The Muscogee struggled with internal tensions after the American Revolutionary War and during the War of 1812, as debates surfaced over the increasing adoption of European-American culture. The Lower Towns, which comprised the majority of the population, were adopting some elements of European-American culture and lived more closely in relation to white settlers on the Georgia frontier. Many educated their children in English. Some prominent Muscogee sent their sons to eastern universities for their education, and some adopted Christianity; as well as forms of European dress and houses, hence they qualified as one of the "civilized tribes". They expanded their farms, and many of the Muscogee elite became planters, purchasing enslaved African-Americans to work on plantations in a manner similar to their European-American neighbors.
Role in Creek War
Internal Muscogee tensions resulted in the Creek War, when tensions between the Lower Creeks and the traditional Red Sticks of the Upper Towns erupted into open conflict. McIntosh and other Lower Creeks allied with United States forces against the Red Sticks after 1813, during the War of 1812. The Red Sticks were allied with the British, as both wanted to limit American expansion in the Southeast. McIntosh fought in support of General Andrew Jackson and state militias in the Battle of Horseshoe Bend, marking the defeat in 1814 of the Red Sticks and the end of the Creek War. McIntosh was appointed a brigadier general of the United States Volunteers by then-Major General Jackson and enjoyed the full emoluments, such as pay and allowances for subsistence, forage and servants, as officers of the same flag officer rank in the United States Army.The Muscogee were forced to cede lands to the United States in the early 1800s. Maps mark the strips that were ceded over the years. McIntosh played a role in negotiations and cessions of 1805, 1814, 1818 and 1821. For his role in completing the cession in 1821, American agents awarded McIntosh 1,000 acres of land at Indian Springs and 640 acres on the Ocmulgee River.
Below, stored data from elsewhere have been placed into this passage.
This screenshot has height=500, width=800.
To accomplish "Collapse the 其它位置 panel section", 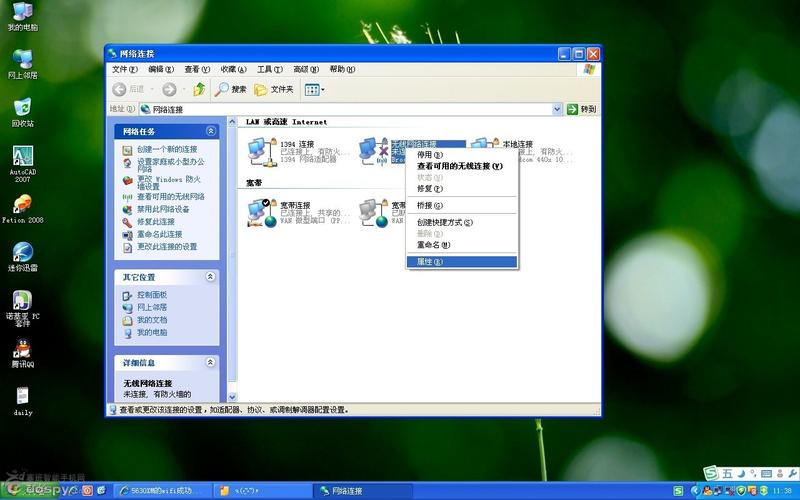I will [211, 276].
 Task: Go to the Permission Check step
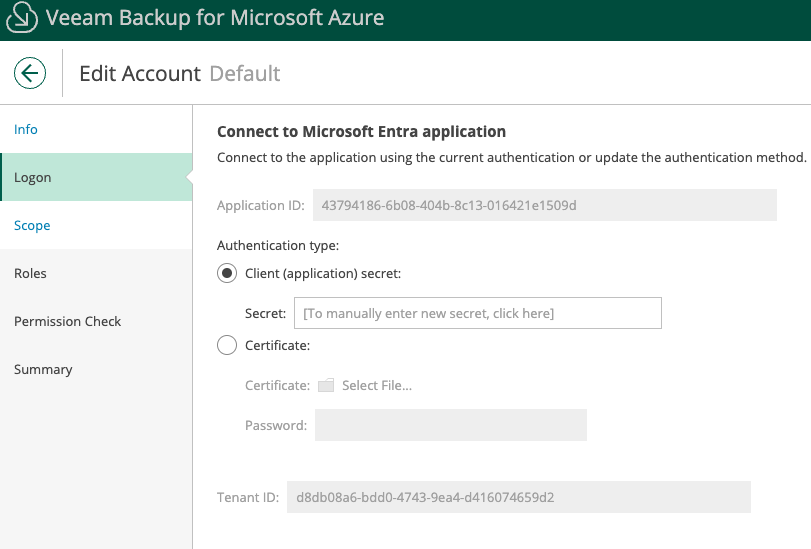click(68, 321)
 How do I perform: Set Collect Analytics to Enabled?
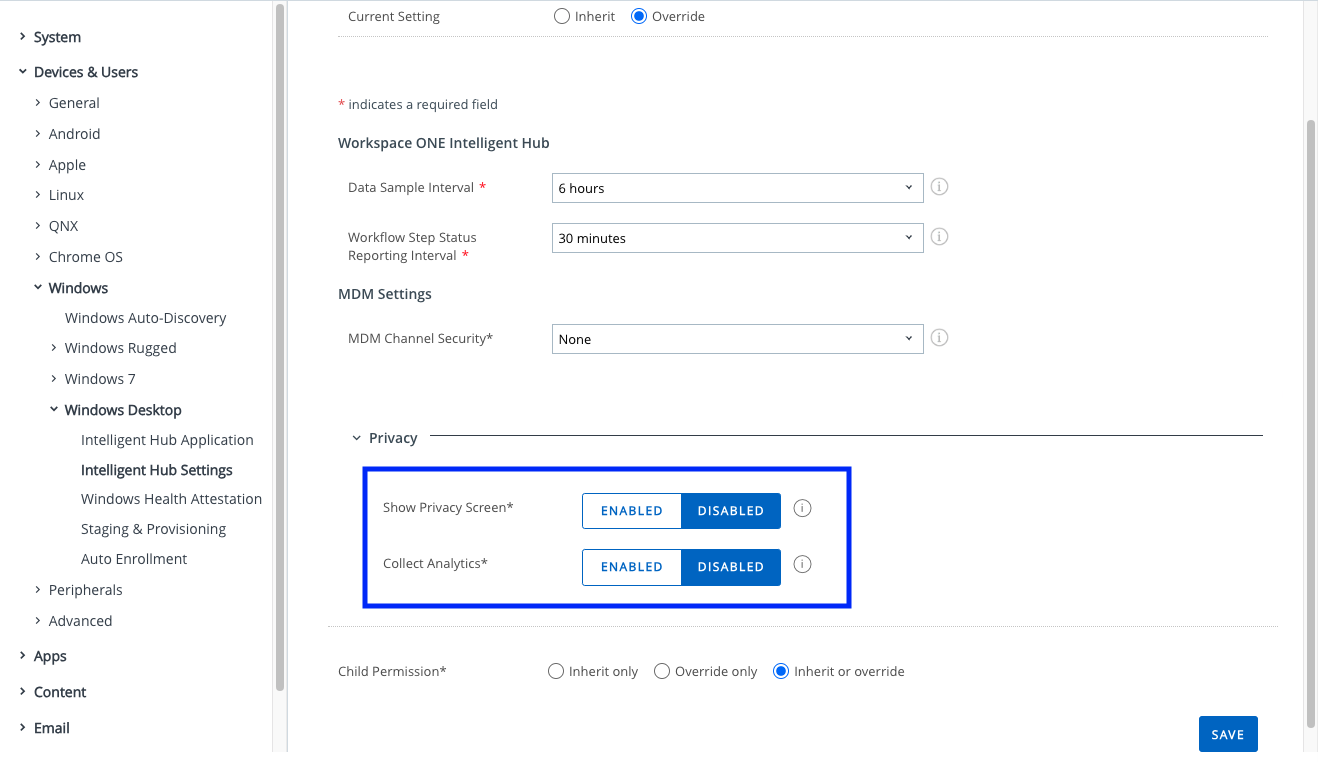[x=632, y=567]
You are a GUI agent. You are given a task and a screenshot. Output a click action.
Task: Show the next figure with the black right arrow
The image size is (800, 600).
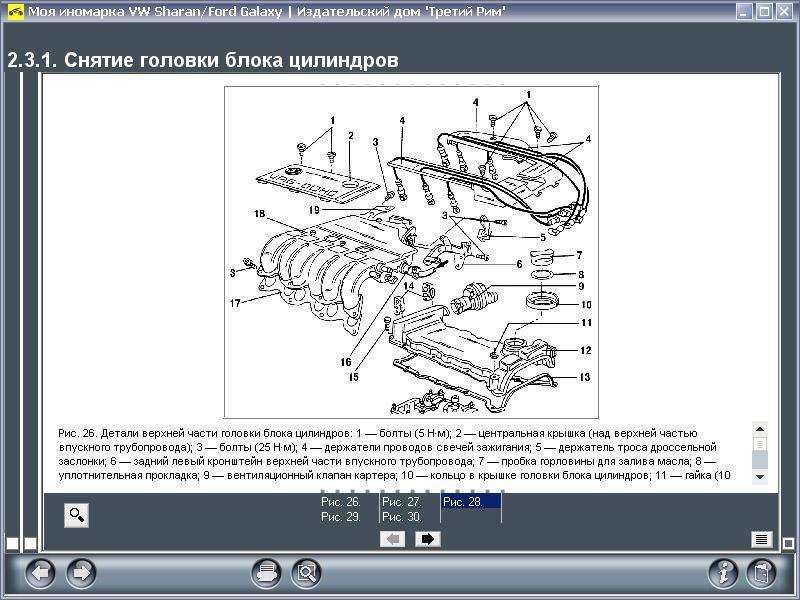coord(428,539)
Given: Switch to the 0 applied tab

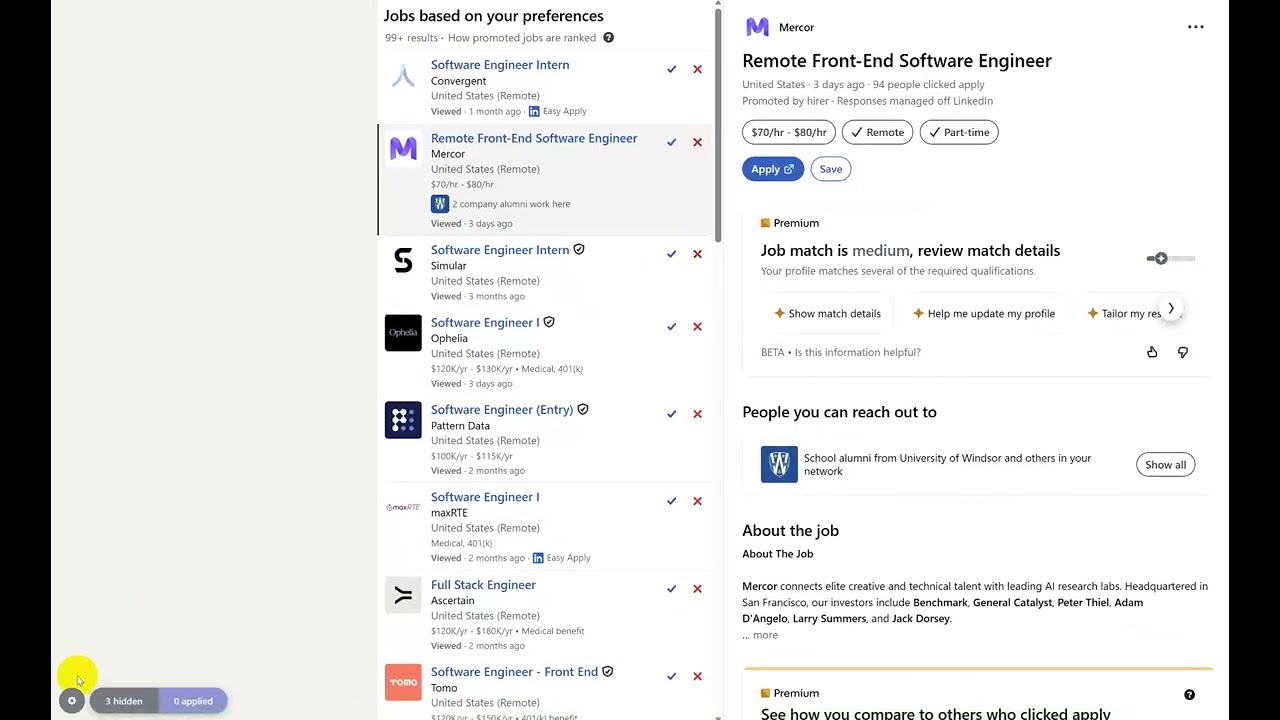Looking at the screenshot, I should point(193,700).
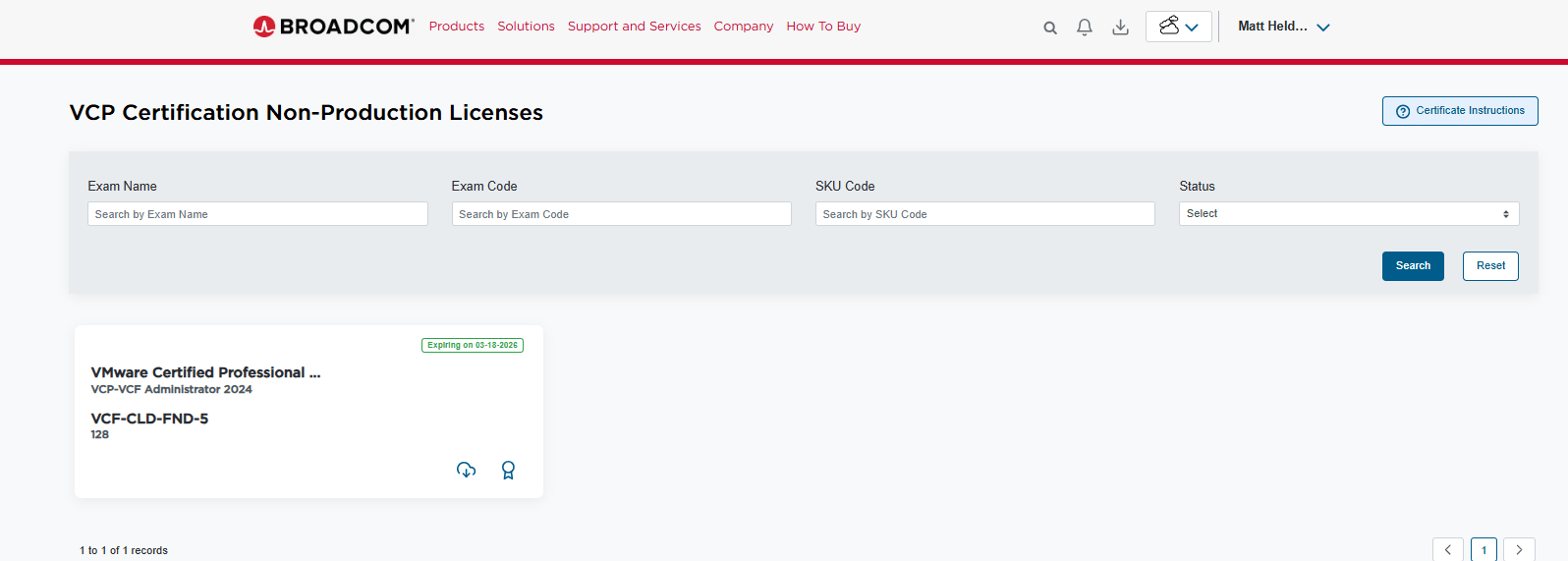Click the SKU Code search field
This screenshot has height=561, width=1568.
[x=984, y=214]
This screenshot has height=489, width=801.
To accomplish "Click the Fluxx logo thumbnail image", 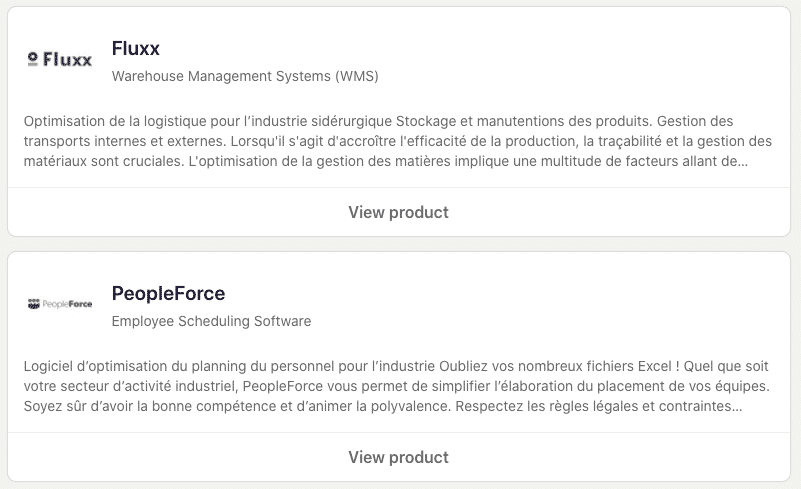I will 60,59.
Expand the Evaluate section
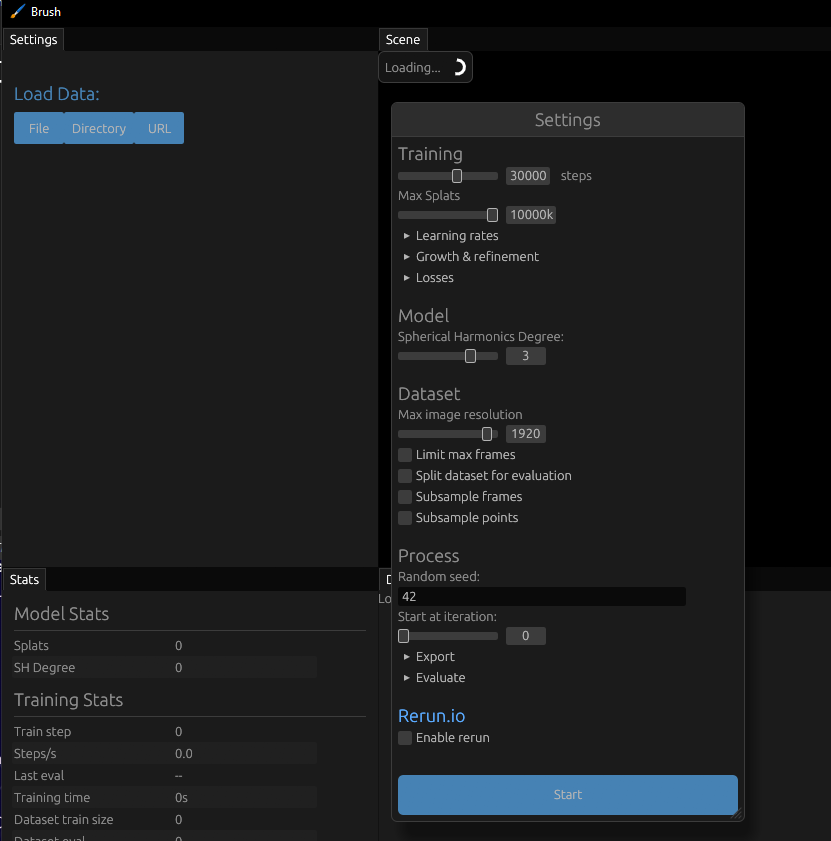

After the wars, European-American settlers were increasingly migrating to the interior of the Southeast from the coastal areas and encroached on the territories of the Muscogee and other Southeastern tribes. Cultivation of short-staple cotton, which did well in these areas, was made profitable by Eli Whitney's invention of the cotton gin in the 1790s, which mechanized processing of the cotton. Lands were developed in the piedmont areas for large cotton plantations, stimulating a demand for African-American slaves that resulted in the forcible migration of more than one million slaves to the Deep South in the domestic trade.